AMMoment

One of the highlights of last year was a gig by AMM, the improvising group/collective/cluster which has been making its singular contribution to sound since 1965. This night is was as a duo – Eddie Prévost with a collective of drums, tam-tam, cymbals, beaters, and Keith Rowe on electronics, samples, and boxes with wires. 

Prévost has been a constant thoughout AMM’s existence, Rowe for almost as long (though he left for complicated reasons for a period), as was pianist John Tilbury, who joined in 1980. The members (if that is the correct term) play together in different configurations, but what they play on those other occasions isn’t AMM, which begs the question what is AMM – and when does it stop?

Eddie Prévost (photo from indigogo.com)

The gig was a continuation of a week of celebrations held at London’s Café Oto, of Prévost’s 80th birthday under the title ‘A Bright Nowhere’,  and thoughts of time, age, and human frailty were an undercurrent to the evening.

Tilbury is too vulnerable to travel, his grand piano standing there almost as a monument, Prévost is losing his sight, while Rowe has Parkinson’s. The chat in the queue outside was whether this might be AMM’s final performance. Prévost, as we feared, confirmed it was. When does AMM stop? Tonight.  

It started. Prévost’s bowed cymbals and tam-tam, gentle, then abrasive – metal screech, overtones – then Rowe coming in. It was soon hard to tell who was making the sounds, and also how they were being made.

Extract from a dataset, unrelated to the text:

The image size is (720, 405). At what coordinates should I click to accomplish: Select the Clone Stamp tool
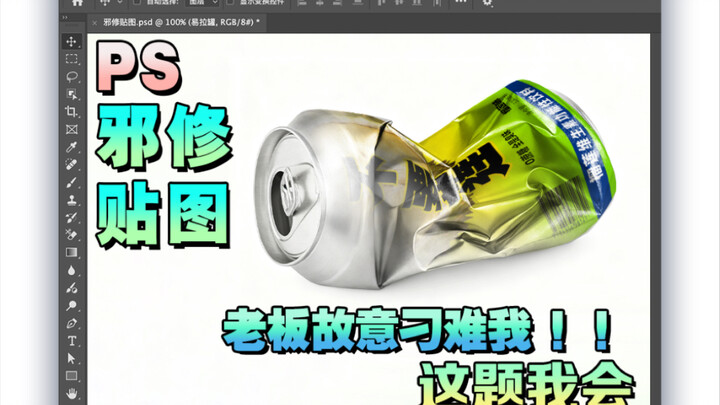(71, 200)
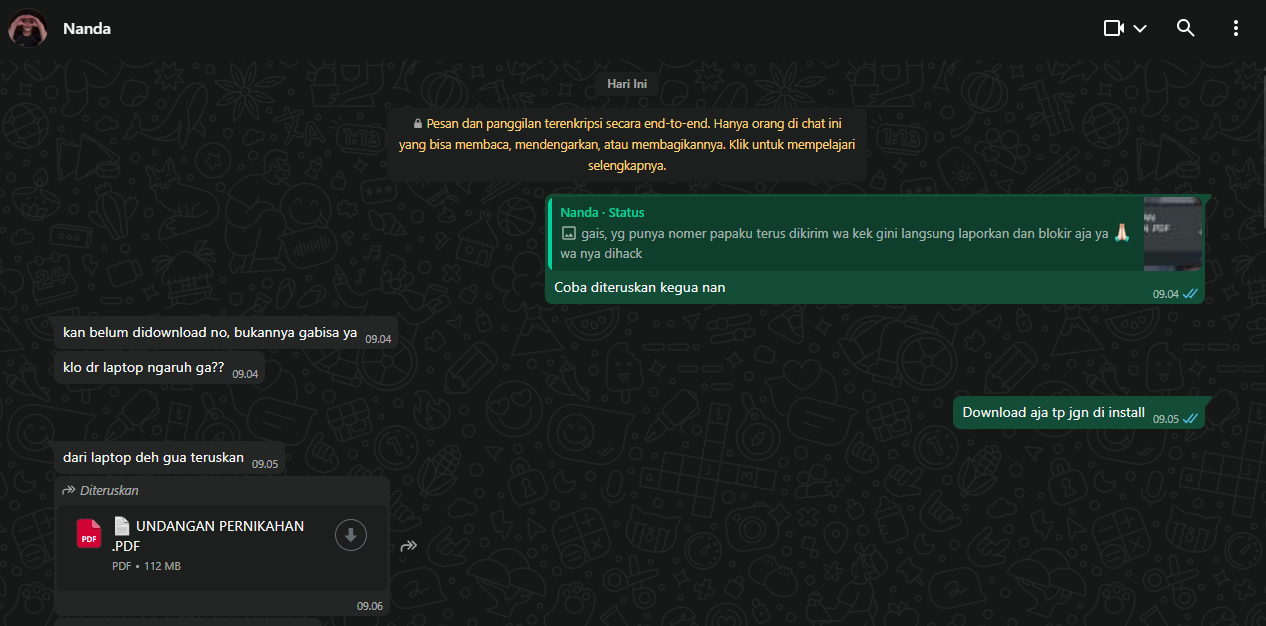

Over the years he reduced the guitar to a tabletop instrument, then a neck with strings and pick-ups, Now only able to use one hand he uses electronics and samples to add textures, interventions, conjuring  voices from the ether, drifting fragments floating amongst the crackles and howls.

Out of the miasma he summoned Purcell’s ‘Funeral Music For Queen Mary’, then a sample of Tilbury playing. The  performance now became imbued with an elegiac feeling, the sensation of an ending. The past leaked in, was acknowledged, and absorbed. Brushes and bows, tones and samples, echoes and vibrations, an electric toothbrush vibrating on a drum. For an hour they played, building, layering sounds, adding, subtracting. 

Keith Rowe (photo from indigogo.com)

This is music which places you in a different space, demands your total attention. It’s quiet and yet intense, a meditative space. The sounds, quiet, sometimes harsh, dissonant, then delicate, then lulled back towards silence.

My love of this music started in Bristol. I didn’t get it to begin with, but over time I realised that the moments I loved the most in a jazz gig was when the music seemed to reach a peak, and then dissolve. 

The rhythm went, the themes disappeared, melody was forgotten, boundaries disappeared and there was simply music. Loose, free and yet hugely disciplined, as on the musicians’ part it required awareness of what was happening around them.

What seemed random had, if not a pattern, then an intention. Then the theme would return and that apparent chaos was like the memory of a sudden hailstorm before clear skies returned. 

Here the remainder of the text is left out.